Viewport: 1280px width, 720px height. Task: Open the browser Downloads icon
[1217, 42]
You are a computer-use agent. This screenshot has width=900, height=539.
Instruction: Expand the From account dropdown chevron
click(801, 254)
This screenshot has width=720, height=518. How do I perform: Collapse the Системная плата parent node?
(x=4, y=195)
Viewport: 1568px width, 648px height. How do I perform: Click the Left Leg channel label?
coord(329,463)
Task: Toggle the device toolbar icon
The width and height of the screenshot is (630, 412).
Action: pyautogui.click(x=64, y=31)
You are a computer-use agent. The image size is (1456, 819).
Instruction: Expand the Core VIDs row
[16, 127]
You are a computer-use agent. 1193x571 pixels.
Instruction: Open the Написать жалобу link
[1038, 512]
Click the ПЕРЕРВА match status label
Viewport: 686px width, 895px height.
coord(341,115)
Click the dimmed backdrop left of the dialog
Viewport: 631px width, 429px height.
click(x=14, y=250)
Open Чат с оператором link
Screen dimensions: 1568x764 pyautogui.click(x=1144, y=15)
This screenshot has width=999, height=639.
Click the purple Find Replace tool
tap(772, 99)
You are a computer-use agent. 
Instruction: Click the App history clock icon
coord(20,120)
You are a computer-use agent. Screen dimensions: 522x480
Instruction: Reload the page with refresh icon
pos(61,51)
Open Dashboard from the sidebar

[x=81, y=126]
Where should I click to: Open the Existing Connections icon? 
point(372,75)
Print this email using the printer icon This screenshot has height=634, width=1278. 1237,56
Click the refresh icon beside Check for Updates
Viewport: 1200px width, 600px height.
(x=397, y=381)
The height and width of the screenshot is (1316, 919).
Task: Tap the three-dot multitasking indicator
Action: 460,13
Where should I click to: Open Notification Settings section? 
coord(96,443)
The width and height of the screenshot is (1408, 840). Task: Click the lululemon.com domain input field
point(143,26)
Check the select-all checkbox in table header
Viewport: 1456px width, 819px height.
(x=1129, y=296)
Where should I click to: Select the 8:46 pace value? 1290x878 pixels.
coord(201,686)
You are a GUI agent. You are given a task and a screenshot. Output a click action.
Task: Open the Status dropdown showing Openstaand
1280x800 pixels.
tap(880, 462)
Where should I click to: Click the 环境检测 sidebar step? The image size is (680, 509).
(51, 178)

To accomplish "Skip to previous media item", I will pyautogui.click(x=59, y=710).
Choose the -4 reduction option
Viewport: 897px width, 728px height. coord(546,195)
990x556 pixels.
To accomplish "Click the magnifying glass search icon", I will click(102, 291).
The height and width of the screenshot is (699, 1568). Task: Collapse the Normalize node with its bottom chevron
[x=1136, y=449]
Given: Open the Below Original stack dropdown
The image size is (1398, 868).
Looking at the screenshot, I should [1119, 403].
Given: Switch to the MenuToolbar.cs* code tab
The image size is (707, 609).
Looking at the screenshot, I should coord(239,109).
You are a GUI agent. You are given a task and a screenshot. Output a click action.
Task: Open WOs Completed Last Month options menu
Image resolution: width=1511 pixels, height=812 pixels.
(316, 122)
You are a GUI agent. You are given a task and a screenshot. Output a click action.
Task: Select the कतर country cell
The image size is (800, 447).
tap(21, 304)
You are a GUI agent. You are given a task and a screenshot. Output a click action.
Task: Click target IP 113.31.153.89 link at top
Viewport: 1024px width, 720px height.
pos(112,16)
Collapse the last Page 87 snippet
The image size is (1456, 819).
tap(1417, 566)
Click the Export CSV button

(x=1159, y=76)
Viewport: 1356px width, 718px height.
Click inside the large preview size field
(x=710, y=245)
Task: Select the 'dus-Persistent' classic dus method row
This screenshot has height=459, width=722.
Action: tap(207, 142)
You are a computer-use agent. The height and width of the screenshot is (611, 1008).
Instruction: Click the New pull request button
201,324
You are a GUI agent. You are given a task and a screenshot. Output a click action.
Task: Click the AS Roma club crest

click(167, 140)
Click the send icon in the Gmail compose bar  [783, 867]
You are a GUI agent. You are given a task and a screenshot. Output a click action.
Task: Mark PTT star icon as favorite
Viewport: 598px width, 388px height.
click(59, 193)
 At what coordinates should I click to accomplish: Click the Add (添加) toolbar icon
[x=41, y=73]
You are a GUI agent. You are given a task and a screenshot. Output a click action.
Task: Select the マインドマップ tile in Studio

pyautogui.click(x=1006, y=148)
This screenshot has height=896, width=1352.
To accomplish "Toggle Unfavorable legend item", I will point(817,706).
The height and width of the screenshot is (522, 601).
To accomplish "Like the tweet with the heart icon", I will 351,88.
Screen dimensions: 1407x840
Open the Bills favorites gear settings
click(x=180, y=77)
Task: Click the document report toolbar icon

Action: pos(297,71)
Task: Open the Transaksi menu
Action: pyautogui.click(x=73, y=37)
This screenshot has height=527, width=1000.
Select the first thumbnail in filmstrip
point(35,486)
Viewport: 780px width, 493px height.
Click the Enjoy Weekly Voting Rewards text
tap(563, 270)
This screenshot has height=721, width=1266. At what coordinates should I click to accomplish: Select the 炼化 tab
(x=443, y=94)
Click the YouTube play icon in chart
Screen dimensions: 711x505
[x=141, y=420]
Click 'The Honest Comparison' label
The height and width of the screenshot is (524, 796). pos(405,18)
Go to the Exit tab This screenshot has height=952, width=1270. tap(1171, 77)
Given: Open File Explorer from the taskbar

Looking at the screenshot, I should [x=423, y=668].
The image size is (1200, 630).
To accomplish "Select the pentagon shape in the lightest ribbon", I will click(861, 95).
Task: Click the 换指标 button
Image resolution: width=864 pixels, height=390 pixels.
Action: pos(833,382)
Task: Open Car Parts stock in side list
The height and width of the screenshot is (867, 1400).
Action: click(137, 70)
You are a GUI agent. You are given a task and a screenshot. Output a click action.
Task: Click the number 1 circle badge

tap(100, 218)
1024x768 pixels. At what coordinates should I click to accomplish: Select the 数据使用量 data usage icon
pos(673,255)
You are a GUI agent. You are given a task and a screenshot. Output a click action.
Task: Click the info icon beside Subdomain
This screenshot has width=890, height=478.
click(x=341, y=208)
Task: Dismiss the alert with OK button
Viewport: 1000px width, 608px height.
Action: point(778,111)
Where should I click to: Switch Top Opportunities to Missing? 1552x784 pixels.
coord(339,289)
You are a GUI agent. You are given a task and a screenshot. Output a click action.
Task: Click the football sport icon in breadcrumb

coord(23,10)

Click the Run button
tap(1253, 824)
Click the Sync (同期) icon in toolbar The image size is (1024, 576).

**SHORT PROBLEM**
Reproduce all the items above, replacing each occurrence of "Instruction" with "Goal" and leaving the rest untouched.

**EXERCISE RESPONSE**
Viewport: 1280px width, 720px height. Task: Open the browser Downloads icon
[1217, 42]
You are a computer-use agent. This screenshot has width=900, height=539.
Goal: Expand the From account dropdown chevron
click(801, 254)
This screenshot has width=720, height=518. How do I perform: Collapse the Системная плата parent node?
(x=4, y=195)
Viewport: 1568px width, 648px height. How do I perform: Click the Left Leg channel label?
coord(329,463)
Task: Toggle the device toolbar icon
The width and height of the screenshot is (630, 412).
Action: pyautogui.click(x=64, y=31)
You are a computer-use agent. The image size is (1456, 819).
Goal: Expand the Core VIDs row
[16, 127]
You are a computer-use agent. 1193x571 pixels.
Goal: Open the Написать жалобу link
[1038, 512]
Click the ПЕРЕРВА match status label
Viewport: 686px width, 895px height.
coord(341,115)
Click the dimmed backdrop left of the dialog
Viewport: 631px width, 429px height.
click(x=14, y=250)
Open Чат с оператором link
Screen dimensions: 1568x764 pyautogui.click(x=1144, y=15)
This screenshot has width=999, height=639.
Click the purple Find Replace tool
tap(772, 99)
You are a computer-use agent. 
Goal: Click the App history clock icon
coord(20,120)
You are a computer-use agent. Screen dimensions: 522x480
Goal: Reload the page with refresh icon
pos(61,51)
Open Dashboard from the sidebar

[x=81, y=126]
Where should I click to: Open the Existing Connections icon? 
point(372,75)
Print this email using the printer icon This screenshot has height=634, width=1278. 1237,56
Click the refresh icon beside Check for Updates
Viewport: 1200px width, 600px height.
(x=397, y=381)
The height and width of the screenshot is (1316, 919).
Task: Tap the three-dot multitasking indicator
Action: 460,13
Where should I click to: Open Notification Settings section? 
coord(96,443)
The width and height of the screenshot is (1408, 840). Task: Click the lululemon.com domain input field
point(143,26)
Check the select-all checkbox in table header
Viewport: 1456px width, 819px height.
(x=1129, y=296)
Where should I click to: Select the 8:46 pace value? 1290x878 pixels.
coord(201,686)
You are a GUI agent. You are given a task and a screenshot. Output a click action.
Task: Open the Status dropdown showing Openstaand
1280x800 pixels.
tap(880, 462)
Where should I click to: Click the 环境检测 sidebar step? The image size is (680, 509).
(51, 178)

To accomplish "Skip to previous media item", I will pyautogui.click(x=59, y=710).
Choose the -4 reduction option
Viewport: 897px width, 728px height. coord(546,195)
990x556 pixels.
To accomplish "Click the magnifying glass search icon", I will click(102, 291).
The height and width of the screenshot is (699, 1568). Task: Collapse the Normalize node with its bottom chevron
[x=1136, y=449]
Given: Open the Below Original stack dropdown
The image size is (1398, 868).
Looking at the screenshot, I should [1119, 403].
Given: Switch to the MenuToolbar.cs* code tab
The image size is (707, 609).
Looking at the screenshot, I should coord(239,109).
You are a GUI agent. You are given a task and a screenshot. Output a click action.
Task: Open WOs Completed Last Month options menu
Image resolution: width=1511 pixels, height=812 pixels.
(316, 122)
You are a GUI agent. You are given a task and a screenshot. Output a click action.
Task: Select the कतर country cell
The image size is (800, 447).
tap(21, 304)
You are a GUI agent. You are given a task and a screenshot. Output a click action.
Task: Click target IP 113.31.153.89 link at top
Viewport: 1024px width, 720px height.
pos(112,16)
Collapse the last Page 87 snippet
The image size is (1456, 819).
tap(1417, 566)
Click the Export CSV button

(x=1159, y=76)
Viewport: 1356px width, 718px height.
Click inside the large preview size field
(x=710, y=245)
Task: Select the 'dus-Persistent' classic dus method row
This screenshot has height=459, width=722.
Action: tap(207, 142)
You are a computer-use agent. The height and width of the screenshot is (611, 1008).
Goal: Click the New pull request button
201,324
You are a GUI agent. You are given a task and a screenshot. Output a click action.
Task: Click the AS Roma club crest

click(167, 140)
Click the send icon in the Gmail compose bar  [783, 867]
You are a GUI agent. You are given a task and a screenshot. Output a click action.
Task: Mark PTT star icon as favorite
Viewport: 598px width, 388px height.
click(59, 193)
 At what coordinates should I click to accomplish: Click the Add (添加) toolbar icon
[x=41, y=73]
You are a GUI agent. You are given a task and a screenshot. Output a click action.
Task: Select the マインドマップ tile in Studio

pyautogui.click(x=1006, y=148)
This screenshot has height=896, width=1352.
To accomplish "Toggle Unfavorable legend item", I will point(817,706).
The height and width of the screenshot is (522, 601).
To accomplish "Like the tweet with the heart icon", I will 351,88.
Screen dimensions: 1407x840
Open the Bills favorites gear settings
click(x=180, y=77)
Task: Click the document report toolbar icon

Action: pos(297,71)
Task: Open the Transaksi menu
Action: pyautogui.click(x=73, y=37)
This screenshot has height=527, width=1000.
Select the first thumbnail in filmstrip
point(35,486)
Viewport: 780px width, 493px height.
Click the Enjoy Weekly Voting Rewards text
tap(563, 270)
This screenshot has height=721, width=1266. At what coordinates should I click to accomplish: Select the 炼化 tab
(x=443, y=94)
Click the YouTube play icon in chart
Screen dimensions: 711x505
[x=141, y=420]
Click 'The Honest Comparison' label
The height and width of the screenshot is (524, 796). pos(405,18)
Go to the Exit tab This screenshot has height=952, width=1270. tap(1171, 77)
Given: Open File Explorer from the taskbar

Looking at the screenshot, I should [x=423, y=668].
The image size is (1200, 630).
To accomplish "Select the pentagon shape in the lightest ribbon", I will click(861, 95).
Task: Click the 换指标 button
Image resolution: width=864 pixels, height=390 pixels.
Action: pos(833,382)
Task: Open Car Parts stock in side list
The height and width of the screenshot is (867, 1400).
Action: click(137, 70)
You are a GUI agent. You are given a task and a screenshot. Output a click action.
Task: Click the number 1 circle badge

tap(100, 218)
1024x768 pixels. At what coordinates should I click to accomplish: Select the 数据使用量 data usage icon
pos(673,255)
You are a GUI agent. You are given a task and a screenshot. Output a click action.
Task: Click the info icon beside Subdomain
This screenshot has width=890, height=478.
click(x=341, y=208)
Task: Dismiss the alert with OK button
Viewport: 1000px width, 608px height.
Action: point(778,111)
Where should I click to: Switch Top Opportunities to Missing? 1552x784 pixels.
coord(339,289)
You are a GUI agent. You are given a task and a screenshot. Output a click action.
Task: Click the football sport icon in breadcrumb

coord(23,10)

Click the Run button
tap(1253, 824)
Click the Sync (同期) icon in toolbar The image size is (1024, 576).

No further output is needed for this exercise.